Wikipedia:
The most-common cause of stack overflow is excessively deep or
infinite recursion, in which a function calls itself so many times
that the space needed to store the variables and information
associated with each call is more than can fit on the stack.
An example of infinite recursion in C.
int foo()
{
return foo();
}
The function foo, when it is invoked, continues to invoke itself, allocating additional space on the stack
each time, until the stack overflows resulting in a segmentation
fault. However, some compilers implement tail-call optimization,
allowing infinite recursion of a specific sort—tail recursion—to occur
without stack overflow. This works because tail-recursion calls do not
take up additional stack space.
You missed a check. Your code is infinite recursion, since there is no way to escape from recursion.
The line
return Sqrt(number, root - ((root * root) - number) / (2 * root));
will result in another call for Sqrt method, and it will result in another call for Sqrt method, which will result in .... SO when it stops and return proper result?!

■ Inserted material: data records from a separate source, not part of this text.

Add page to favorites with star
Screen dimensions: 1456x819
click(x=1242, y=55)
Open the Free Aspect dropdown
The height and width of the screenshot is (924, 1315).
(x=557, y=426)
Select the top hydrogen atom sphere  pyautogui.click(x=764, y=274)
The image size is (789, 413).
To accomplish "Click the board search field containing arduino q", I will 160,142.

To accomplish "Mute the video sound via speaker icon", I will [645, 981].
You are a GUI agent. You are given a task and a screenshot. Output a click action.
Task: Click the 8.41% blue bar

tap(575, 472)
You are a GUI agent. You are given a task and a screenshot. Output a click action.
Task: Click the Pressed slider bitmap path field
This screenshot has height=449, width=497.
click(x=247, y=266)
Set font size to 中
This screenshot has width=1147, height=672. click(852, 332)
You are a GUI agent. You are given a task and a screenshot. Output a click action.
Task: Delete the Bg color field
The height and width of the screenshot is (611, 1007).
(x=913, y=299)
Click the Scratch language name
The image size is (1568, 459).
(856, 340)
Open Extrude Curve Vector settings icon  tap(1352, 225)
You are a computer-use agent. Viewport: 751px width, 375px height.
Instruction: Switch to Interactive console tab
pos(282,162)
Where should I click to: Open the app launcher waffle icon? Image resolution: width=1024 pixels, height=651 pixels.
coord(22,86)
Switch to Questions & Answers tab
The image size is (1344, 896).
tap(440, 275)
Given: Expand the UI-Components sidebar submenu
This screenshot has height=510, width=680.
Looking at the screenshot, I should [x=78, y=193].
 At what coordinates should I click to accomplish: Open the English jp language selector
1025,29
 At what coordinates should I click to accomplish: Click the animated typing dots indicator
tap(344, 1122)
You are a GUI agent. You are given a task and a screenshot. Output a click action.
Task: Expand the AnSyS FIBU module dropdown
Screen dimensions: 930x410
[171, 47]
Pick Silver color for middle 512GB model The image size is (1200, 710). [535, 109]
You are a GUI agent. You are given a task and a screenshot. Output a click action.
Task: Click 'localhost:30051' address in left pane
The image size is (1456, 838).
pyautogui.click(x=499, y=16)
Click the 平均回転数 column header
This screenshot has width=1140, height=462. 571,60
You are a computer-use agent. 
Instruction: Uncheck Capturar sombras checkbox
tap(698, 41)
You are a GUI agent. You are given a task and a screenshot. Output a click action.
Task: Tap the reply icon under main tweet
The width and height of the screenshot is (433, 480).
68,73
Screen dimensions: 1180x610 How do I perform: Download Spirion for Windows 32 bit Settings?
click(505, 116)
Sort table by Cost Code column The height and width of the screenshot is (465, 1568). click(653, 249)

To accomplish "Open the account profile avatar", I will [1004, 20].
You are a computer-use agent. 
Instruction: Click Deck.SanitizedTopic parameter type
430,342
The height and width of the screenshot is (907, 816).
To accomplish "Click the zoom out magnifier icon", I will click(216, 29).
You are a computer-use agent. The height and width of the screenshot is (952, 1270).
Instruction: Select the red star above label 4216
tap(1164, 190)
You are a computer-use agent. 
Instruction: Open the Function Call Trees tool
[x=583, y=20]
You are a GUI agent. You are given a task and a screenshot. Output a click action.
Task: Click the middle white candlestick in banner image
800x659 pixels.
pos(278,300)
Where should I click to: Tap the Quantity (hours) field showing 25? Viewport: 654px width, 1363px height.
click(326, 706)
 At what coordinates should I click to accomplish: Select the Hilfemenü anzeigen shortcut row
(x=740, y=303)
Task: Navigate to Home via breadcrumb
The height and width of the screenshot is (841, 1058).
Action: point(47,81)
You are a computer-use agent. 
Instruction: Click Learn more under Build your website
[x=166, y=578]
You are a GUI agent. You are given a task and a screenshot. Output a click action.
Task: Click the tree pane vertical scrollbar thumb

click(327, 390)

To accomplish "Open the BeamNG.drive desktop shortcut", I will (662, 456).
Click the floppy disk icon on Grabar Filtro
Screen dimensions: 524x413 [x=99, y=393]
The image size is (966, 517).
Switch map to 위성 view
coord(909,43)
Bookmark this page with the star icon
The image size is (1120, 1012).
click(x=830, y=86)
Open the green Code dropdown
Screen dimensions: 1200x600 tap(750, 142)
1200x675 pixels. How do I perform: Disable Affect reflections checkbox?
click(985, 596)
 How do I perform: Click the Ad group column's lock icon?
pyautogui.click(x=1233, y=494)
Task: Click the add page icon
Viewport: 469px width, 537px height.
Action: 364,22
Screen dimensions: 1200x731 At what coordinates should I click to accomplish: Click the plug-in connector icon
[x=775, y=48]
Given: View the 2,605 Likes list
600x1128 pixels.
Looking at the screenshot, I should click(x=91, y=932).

Anyway, if you add a single if statement it will work correctly.
public static decimal Sqrt(int number, decimal root)
{
if (Math.Abs(root * root - number) <= 0.00000000001M)
return root;
return Sqrt(number, root - ((root * root) - number) / (2 * root));
}
// Usage:
static void Main(string[] args)
{
Console.WriteLine(Sqrt(4, someDecimal));
}
If you use
if (root * root == number)
instead of
if (Math.Abs(root * root - number) <= 0.00000000001M)
, your code will only support perfect squares.
Sqrtneeds halting criteria. When the halting criteria are true, it should just return what it has instead of continuing with the recursion. I believe for this algorithm you halt when the newly computed value is within some tolerance of the last computed value. You will have to decide what the tolerance is and add a check to theSqrtfunction.